Mary Boatemaa Setrana, da Universidade do Gana, recordou o peso do colonialismo na definição das fronteiras dos países do continente.

Para este investigador, “África tem uma visão positiva sobre a migração”, porque há uma tradição migratória muito intensa que só foi condicionada com a definição das fronteiras entre estados modernos, muitas vezes separando culturas e tribos.

“A injustiça dos países ocidentes é algo para onde temos de olhar”, afirmou, acrescentando: “Nós precisamos de fronteiras abertas”.

Já Anna Amelina, da Universidade de Tecnologia de Brandenburg (Alemanha), criticou “o discurso político que normaliza o ‘nós’ e ‘eles'” e comentou que o crescimento dos nacionalismos conduz a dificuldades na integração das comunidades na Europa.

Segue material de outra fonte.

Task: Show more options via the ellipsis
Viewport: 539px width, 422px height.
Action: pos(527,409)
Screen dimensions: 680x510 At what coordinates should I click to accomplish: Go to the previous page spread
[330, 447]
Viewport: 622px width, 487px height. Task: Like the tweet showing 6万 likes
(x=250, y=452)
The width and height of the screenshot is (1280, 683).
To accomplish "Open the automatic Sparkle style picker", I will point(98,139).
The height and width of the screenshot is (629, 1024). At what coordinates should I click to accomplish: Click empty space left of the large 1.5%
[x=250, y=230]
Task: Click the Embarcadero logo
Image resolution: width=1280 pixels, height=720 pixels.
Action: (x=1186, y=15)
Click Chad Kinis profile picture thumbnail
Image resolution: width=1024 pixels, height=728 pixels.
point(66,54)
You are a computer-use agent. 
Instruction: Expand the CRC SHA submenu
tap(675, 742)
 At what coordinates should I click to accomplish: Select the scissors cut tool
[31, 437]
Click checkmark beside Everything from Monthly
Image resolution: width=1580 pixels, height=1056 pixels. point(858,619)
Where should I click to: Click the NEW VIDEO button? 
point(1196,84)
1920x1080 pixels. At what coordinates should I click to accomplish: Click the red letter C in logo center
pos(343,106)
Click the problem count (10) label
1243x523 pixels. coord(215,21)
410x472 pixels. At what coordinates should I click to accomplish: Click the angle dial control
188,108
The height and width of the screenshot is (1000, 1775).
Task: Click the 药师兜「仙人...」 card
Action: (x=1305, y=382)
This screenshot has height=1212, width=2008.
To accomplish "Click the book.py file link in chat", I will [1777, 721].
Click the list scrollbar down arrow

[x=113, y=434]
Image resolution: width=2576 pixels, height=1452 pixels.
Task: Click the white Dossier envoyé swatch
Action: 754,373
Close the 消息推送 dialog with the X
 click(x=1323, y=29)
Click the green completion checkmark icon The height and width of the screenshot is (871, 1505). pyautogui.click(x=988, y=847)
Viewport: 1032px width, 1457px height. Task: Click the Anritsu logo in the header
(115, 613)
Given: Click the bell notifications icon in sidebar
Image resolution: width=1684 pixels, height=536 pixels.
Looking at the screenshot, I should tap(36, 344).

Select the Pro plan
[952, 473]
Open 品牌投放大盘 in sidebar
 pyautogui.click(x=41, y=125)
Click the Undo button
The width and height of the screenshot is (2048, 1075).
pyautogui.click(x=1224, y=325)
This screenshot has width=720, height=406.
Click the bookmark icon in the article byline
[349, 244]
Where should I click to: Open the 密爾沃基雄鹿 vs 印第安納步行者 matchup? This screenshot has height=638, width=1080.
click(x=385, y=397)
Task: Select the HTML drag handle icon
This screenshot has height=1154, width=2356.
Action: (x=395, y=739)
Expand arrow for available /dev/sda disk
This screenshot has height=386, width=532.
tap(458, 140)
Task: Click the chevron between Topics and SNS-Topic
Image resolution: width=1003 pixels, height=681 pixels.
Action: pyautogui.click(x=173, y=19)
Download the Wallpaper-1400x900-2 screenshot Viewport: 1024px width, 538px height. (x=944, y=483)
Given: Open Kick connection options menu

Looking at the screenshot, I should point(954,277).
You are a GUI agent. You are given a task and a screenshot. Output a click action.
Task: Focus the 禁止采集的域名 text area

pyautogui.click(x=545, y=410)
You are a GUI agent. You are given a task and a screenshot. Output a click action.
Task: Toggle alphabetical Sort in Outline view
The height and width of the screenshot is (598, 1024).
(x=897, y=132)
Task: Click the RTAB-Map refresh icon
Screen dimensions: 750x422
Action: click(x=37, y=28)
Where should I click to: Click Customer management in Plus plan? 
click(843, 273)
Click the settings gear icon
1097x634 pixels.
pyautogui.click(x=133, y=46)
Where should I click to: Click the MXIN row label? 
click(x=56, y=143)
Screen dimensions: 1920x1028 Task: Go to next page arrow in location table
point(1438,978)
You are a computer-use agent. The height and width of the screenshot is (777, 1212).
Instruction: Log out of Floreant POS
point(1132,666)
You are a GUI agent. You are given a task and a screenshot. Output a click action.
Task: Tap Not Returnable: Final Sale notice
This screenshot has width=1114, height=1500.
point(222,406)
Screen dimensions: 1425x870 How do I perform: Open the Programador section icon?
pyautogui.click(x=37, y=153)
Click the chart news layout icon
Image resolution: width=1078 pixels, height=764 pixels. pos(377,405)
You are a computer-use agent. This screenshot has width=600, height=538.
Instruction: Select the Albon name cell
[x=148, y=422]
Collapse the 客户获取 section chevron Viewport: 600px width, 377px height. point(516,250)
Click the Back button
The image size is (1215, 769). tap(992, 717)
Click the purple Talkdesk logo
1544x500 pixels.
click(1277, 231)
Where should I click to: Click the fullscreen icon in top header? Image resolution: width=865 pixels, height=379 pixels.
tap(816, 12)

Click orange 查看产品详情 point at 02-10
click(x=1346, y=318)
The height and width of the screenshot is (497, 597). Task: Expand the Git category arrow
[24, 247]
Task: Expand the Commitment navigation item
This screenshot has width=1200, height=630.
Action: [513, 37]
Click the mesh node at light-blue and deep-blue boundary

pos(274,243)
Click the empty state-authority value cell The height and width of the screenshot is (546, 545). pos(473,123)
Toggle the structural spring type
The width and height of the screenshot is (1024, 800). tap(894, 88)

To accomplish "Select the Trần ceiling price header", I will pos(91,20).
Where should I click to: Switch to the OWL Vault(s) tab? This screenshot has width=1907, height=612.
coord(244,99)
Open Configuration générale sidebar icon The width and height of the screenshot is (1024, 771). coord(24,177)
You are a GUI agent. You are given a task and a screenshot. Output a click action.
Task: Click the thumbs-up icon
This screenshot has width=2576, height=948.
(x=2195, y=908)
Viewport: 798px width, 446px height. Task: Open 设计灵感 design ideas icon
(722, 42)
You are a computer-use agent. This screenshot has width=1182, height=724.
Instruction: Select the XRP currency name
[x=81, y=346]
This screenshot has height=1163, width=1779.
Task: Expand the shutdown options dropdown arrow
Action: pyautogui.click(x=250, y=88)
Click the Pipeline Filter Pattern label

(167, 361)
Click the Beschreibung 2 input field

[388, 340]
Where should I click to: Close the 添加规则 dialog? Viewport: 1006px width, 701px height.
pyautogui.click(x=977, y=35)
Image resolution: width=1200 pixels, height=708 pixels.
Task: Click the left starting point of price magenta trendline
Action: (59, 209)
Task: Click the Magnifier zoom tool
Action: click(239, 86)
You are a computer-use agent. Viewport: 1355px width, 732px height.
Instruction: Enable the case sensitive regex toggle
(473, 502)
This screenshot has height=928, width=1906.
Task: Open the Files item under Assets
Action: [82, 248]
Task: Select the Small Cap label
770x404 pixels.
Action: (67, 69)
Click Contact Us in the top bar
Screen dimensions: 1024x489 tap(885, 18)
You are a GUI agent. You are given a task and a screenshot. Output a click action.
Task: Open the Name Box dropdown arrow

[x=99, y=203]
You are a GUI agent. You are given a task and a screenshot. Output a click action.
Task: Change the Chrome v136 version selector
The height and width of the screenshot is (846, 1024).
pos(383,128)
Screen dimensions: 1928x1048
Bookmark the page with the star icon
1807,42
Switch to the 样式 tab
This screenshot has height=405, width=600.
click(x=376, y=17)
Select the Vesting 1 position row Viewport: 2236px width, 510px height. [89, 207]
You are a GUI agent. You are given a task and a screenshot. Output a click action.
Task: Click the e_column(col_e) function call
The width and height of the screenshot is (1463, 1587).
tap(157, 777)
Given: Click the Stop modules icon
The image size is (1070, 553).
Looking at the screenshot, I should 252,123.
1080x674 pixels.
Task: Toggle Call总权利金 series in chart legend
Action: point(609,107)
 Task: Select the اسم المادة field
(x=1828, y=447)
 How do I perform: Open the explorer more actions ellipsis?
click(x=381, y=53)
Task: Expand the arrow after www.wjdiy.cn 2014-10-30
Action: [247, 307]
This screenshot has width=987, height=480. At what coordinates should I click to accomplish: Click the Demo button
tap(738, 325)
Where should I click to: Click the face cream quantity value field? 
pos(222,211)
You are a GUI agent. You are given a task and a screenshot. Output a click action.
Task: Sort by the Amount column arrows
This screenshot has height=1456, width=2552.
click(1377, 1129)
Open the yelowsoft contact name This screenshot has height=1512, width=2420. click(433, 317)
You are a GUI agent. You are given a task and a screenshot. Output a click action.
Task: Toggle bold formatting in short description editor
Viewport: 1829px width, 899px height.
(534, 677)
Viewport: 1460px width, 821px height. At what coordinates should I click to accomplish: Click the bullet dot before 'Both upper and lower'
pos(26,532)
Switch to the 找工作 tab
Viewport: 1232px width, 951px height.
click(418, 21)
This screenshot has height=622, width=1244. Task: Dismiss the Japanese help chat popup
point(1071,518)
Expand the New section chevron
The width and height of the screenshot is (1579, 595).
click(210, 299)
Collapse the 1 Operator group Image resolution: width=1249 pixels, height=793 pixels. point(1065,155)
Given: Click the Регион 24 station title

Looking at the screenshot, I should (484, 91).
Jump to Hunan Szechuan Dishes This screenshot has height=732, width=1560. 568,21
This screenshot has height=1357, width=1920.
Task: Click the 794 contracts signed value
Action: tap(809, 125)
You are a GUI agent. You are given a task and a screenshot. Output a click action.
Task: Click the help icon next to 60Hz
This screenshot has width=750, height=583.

Cerca de 1.200 participantes, entre especialistas, académicos e dirigentes associativos, estão esta semana a participar num dos principais encontros sobre migrações, subordinado ao tema “imigração como uma construção social”.

O “encontro tem superado as nossas expectativas”, com mais de 200 painéis espalhados por várias salas do ISCTE, afirmou Thais França, considerando que a academia deve desmitificar a questão das migrações.

“A migração é vista sempre como um problema”, mas é necessário “dar contexto alargado” ao tema, porque, por exemplo, “nunca se fala das contribuições que o imigrante traz para a sociedade”.

À “medida que os governos vão fazendo mais cortes em políticas públicas, é mais difícil existir políticas adequadas para os imigrantes”, afirmou Thais França.

Os movimentos migratórios “não acontecem do nada”, e muitas vezes estão relacionados com conflitos alimentados por fronteiras pós-coloniais impostas pela Europa ou por interesses de países do hemisfério norte.

O que “acontece em determinadas regiões acaba por aumentar a propensão de determinados grupos de saírem do seu país de origem”, explicou.

O tema da edição deste ano é “imigração como uma construção social. Uma viragem refletiva” e inclui temas como integração, políticas de asilo e as “implicações sociais e económicas destes fenómenos nas sociedades contemporâneas”.

“Num momento em que a imigração se torna um tema central do debate público em Portugal, a conferência emerge como um espaço privilegiado para a discussão destas questões”, consideram os promotores, salientando que o objetivo é também “incentivar o pensamento crítico sobre os processos sociais associados à construção e categorização do ser ‘migrante’, bem como dos seus descendentes”.